#### What the task asks:
Line by line, print the records exactly.

#### Records provided:

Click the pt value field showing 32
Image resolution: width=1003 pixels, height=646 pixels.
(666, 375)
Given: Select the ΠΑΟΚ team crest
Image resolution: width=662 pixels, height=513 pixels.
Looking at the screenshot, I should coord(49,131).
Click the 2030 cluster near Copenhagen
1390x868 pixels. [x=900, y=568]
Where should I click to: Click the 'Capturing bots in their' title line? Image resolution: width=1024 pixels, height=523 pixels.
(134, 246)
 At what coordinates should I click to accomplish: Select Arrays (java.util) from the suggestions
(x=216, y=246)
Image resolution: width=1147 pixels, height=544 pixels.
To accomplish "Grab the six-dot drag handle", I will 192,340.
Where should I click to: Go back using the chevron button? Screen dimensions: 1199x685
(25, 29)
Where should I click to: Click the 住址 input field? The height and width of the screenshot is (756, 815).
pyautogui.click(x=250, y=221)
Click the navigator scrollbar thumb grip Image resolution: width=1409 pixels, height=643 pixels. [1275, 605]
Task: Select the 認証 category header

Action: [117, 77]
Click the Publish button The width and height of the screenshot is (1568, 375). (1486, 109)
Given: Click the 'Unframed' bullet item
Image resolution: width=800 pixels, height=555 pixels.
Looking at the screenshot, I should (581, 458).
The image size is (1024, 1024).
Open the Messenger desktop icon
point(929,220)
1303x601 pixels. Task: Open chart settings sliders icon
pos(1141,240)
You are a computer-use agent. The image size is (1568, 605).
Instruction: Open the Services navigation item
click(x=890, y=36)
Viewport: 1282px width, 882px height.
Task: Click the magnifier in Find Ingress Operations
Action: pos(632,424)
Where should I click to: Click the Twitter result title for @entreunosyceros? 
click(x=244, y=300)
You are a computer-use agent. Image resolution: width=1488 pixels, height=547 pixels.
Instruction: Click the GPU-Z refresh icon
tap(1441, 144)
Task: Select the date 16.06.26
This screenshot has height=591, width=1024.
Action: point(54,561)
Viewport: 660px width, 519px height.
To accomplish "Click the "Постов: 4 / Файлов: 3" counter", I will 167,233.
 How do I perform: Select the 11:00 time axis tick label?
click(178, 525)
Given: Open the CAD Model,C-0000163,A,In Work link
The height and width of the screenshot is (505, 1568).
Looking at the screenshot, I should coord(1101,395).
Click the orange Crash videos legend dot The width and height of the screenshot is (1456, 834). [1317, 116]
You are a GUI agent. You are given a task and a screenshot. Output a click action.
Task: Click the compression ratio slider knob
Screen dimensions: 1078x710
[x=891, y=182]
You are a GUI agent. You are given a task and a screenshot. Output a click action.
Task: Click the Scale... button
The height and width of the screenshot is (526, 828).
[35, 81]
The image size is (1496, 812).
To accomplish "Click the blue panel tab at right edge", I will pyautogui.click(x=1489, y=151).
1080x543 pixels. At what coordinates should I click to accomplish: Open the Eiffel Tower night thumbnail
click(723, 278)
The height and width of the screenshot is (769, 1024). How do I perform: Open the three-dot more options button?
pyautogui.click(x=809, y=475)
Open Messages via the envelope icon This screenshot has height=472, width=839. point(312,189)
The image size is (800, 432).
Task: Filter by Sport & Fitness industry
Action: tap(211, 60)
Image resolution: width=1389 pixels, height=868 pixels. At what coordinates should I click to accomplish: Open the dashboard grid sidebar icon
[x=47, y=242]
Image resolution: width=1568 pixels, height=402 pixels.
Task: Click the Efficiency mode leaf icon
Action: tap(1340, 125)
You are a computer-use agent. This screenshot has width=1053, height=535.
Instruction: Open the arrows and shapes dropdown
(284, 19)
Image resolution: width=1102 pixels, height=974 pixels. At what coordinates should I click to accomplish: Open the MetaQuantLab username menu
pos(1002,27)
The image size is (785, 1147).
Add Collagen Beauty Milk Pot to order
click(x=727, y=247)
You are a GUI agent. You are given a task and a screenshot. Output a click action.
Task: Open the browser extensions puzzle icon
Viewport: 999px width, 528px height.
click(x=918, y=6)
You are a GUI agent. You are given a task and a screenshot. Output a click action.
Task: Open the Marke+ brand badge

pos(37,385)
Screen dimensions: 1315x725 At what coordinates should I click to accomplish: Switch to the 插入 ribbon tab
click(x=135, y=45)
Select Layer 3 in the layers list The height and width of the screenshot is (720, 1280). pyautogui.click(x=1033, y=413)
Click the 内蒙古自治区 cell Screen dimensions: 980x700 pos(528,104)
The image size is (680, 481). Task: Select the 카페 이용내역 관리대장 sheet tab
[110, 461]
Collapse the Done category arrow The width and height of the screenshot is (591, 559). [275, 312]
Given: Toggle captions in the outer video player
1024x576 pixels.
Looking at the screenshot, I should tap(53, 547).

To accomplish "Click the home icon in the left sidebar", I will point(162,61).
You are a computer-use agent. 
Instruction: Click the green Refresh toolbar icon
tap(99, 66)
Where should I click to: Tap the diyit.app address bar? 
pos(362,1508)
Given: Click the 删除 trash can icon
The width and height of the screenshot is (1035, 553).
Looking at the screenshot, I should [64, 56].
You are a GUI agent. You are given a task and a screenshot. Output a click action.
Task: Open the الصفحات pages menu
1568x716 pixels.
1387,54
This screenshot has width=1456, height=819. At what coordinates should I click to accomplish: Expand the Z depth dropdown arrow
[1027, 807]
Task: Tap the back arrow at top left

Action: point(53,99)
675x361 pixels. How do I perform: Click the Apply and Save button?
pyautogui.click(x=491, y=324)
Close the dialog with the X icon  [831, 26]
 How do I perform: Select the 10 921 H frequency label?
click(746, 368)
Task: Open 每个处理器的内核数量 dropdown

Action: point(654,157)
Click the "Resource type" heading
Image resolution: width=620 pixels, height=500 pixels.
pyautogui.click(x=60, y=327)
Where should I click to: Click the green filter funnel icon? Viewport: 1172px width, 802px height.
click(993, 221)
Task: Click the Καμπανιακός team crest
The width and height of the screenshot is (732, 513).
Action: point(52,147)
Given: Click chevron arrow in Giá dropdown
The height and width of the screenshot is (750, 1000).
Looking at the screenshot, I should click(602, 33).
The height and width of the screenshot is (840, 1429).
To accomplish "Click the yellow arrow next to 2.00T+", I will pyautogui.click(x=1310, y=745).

#### Written answer:
Click the pt value field showing 32
Image resolution: width=1003 pixels, height=646 pixels.
(666, 375)
Given: Select the ΠΑΟΚ team crest
Image resolution: width=662 pixels, height=513 pixels.
Looking at the screenshot, I should coord(49,131).
Click the 2030 cluster near Copenhagen
1390x868 pixels. [x=900, y=568]
Where should I click to: Click the 'Capturing bots in their' title line? Image resolution: width=1024 pixels, height=523 pixels.
(134, 246)
 At what coordinates should I click to accomplish: Select Arrays (java.util) from the suggestions
(x=216, y=246)
Image resolution: width=1147 pixels, height=544 pixels.
To accomplish "Grab the six-dot drag handle", I will 192,340.
Where should I click to: Go back using the chevron button? Screen dimensions: 1199x685
(25, 29)
Where should I click to: Click the 住址 input field? The height and width of the screenshot is (756, 815).
pyautogui.click(x=250, y=221)
Click the navigator scrollbar thumb grip Image resolution: width=1409 pixels, height=643 pixels. [1275, 605]
Task: Select the 認証 category header

Action: [117, 77]
Click the Publish button The width and height of the screenshot is (1568, 375). (1486, 109)
Given: Click the 'Unframed' bullet item
Image resolution: width=800 pixels, height=555 pixels.
Looking at the screenshot, I should (581, 458).
The image size is (1024, 1024).
Open the Messenger desktop icon
point(929,220)
1303x601 pixels. Task: Open chart settings sliders icon
pos(1141,240)
You are a computer-use agent. The image size is (1568, 605).
Instruction: Open the Services navigation item
click(x=890, y=36)
Viewport: 1282px width, 882px height.
Task: Click the magnifier in Find Ingress Operations
Action: pos(632,424)
Where should I click to: Click the Twitter result title for @entreunosyceros? 
click(x=244, y=300)
You are a computer-use agent. Image resolution: width=1488 pixels, height=547 pixels.
Instruction: Click the GPU-Z refresh icon
tap(1441, 144)
Task: Select the date 16.06.26
This screenshot has height=591, width=1024.
Action: point(54,561)
Viewport: 660px width, 519px height.
To accomplish "Click the "Постов: 4 / Файлов: 3" counter", I will 167,233.
 How do I perform: Select the 11:00 time axis tick label?
click(178, 525)
Given: Open the CAD Model,C-0000163,A,In Work link
The height and width of the screenshot is (505, 1568).
Looking at the screenshot, I should coord(1101,395).
Click the orange Crash videos legend dot The width and height of the screenshot is (1456, 834). [1317, 116]
You are a GUI agent. You are given a task and a screenshot. Output a click action.
Task: Click the compression ratio slider knob
Screen dimensions: 1078x710
[x=891, y=182]
You are a GUI agent. You are given a task and a screenshot. Output a click action.
Task: Click the Scale... button
The height and width of the screenshot is (526, 828).
[35, 81]
The image size is (1496, 812).
To accomplish "Click the blue panel tab at right edge", I will pyautogui.click(x=1489, y=151).
1080x543 pixels. At what coordinates should I click to accomplish: Open the Eiffel Tower night thumbnail
click(723, 278)
The height and width of the screenshot is (769, 1024). How do I perform: Open the three-dot more options button?
pyautogui.click(x=809, y=475)
Open Messages via the envelope icon This screenshot has height=472, width=839. point(312,189)
The image size is (800, 432).
Task: Filter by Sport & Fitness industry
Action: tap(211, 60)
Image resolution: width=1389 pixels, height=868 pixels. At what coordinates should I click to accomplish: Open the dashboard grid sidebar icon
[x=47, y=242]
Image resolution: width=1568 pixels, height=402 pixels.
Task: Click the Efficiency mode leaf icon
Action: tap(1340, 125)
You are a computer-use agent. This screenshot has width=1053, height=535.
Instruction: Open the arrows and shapes dropdown
(284, 19)
Image resolution: width=1102 pixels, height=974 pixels. At what coordinates should I click to accomplish: Open the MetaQuantLab username menu
pos(1002,27)
The image size is (785, 1147).
Add Collagen Beauty Milk Pot to order
click(x=727, y=247)
You are a GUI agent. You are given a task and a screenshot. Output a click action.
Task: Open the browser extensions puzzle icon
Viewport: 999px width, 528px height.
click(x=918, y=6)
You are a GUI agent. You are given a task and a screenshot. Output a click action.
Task: Open the Marke+ brand badge

pos(37,385)
Screen dimensions: 1315x725 At what coordinates should I click to accomplish: Switch to the 插入 ribbon tab
click(x=135, y=45)
Select Layer 3 in the layers list The height and width of the screenshot is (720, 1280). pyautogui.click(x=1033, y=413)
Click the 内蒙古自治区 cell Screen dimensions: 980x700 pos(528,104)
The image size is (680, 481). Task: Select the 카페 이용내역 관리대장 sheet tab
[110, 461]
Collapse the Done category arrow The width and height of the screenshot is (591, 559). [275, 312]
Given: Toggle captions in the outer video player
1024x576 pixels.
Looking at the screenshot, I should tap(53, 547).

To accomplish "Click the home icon in the left sidebar", I will point(162,61).
You are a computer-use agent. 
Instruction: Click the green Refresh toolbar icon
tap(99, 66)
Where should I click to: Tap the diyit.app address bar? 
pos(362,1508)
Given: Click the 删除 trash can icon
The width and height of the screenshot is (1035, 553).
Looking at the screenshot, I should [64, 56].
You are a GUI agent. You are given a task and a screenshot. Output a click action.
Task: Open the الصفحات pages menu
1568x716 pixels.
1387,54
This screenshot has width=1456, height=819. At what coordinates should I click to accomplish: Expand the Z depth dropdown arrow
[1027, 807]
Task: Tap the back arrow at top left

Action: point(53,99)
675x361 pixels. How do I perform: Click the Apply and Save button?
pyautogui.click(x=491, y=324)
Close the dialog with the X icon  [831, 26]
 How do I perform: Select the 10 921 H frequency label?
click(746, 368)
Task: Open 每个处理器的内核数量 dropdown

Action: point(654,157)
Click the "Resource type" heading
Image resolution: width=620 pixels, height=500 pixels.
pyautogui.click(x=60, y=327)
Where should I click to: Click the green filter funnel icon? Viewport: 1172px width, 802px height.
click(993, 221)
Task: Click the Καμπανιακός team crest
The width and height of the screenshot is (732, 513).
Action: point(52,147)
Given: Click chevron arrow in Giá dropdown
The height and width of the screenshot is (750, 1000).
Looking at the screenshot, I should click(602, 33).
The height and width of the screenshot is (840, 1429).
To accomplish "Click the yellow arrow next to 2.00T+", I will pyautogui.click(x=1310, y=745).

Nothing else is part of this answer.